[Saved entries]

+ + + +

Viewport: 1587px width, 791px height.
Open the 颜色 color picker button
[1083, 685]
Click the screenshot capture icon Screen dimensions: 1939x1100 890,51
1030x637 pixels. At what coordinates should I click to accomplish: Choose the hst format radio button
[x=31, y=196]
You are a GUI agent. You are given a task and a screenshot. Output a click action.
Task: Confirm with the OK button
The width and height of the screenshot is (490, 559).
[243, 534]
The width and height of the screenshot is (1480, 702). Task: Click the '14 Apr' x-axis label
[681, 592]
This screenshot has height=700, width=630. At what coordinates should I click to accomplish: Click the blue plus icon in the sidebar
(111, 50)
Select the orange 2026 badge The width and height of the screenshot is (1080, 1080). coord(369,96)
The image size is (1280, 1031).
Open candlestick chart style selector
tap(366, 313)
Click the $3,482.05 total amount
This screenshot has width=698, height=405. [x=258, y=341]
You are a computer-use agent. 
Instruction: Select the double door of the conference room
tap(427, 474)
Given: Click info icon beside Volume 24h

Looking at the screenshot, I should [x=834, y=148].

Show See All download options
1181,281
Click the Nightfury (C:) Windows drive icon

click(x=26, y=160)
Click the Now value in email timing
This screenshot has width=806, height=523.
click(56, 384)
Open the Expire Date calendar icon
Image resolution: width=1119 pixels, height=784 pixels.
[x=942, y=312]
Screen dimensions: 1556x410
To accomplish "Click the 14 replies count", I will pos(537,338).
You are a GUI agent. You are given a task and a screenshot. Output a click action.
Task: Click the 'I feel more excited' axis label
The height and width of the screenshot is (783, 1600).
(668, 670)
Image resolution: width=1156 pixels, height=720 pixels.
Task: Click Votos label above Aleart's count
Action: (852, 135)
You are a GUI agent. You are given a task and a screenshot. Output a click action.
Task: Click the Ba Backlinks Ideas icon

+ + + +

> **WHAT YOU SHOULD DO**
Which lines above hold the string "dimensions"? Please copy all of them.

> **RESULT OF THIS TASK**
Click the screenshot capture icon Screen dimensions: 1939x1100 890,51
Screen dimensions: 1556x410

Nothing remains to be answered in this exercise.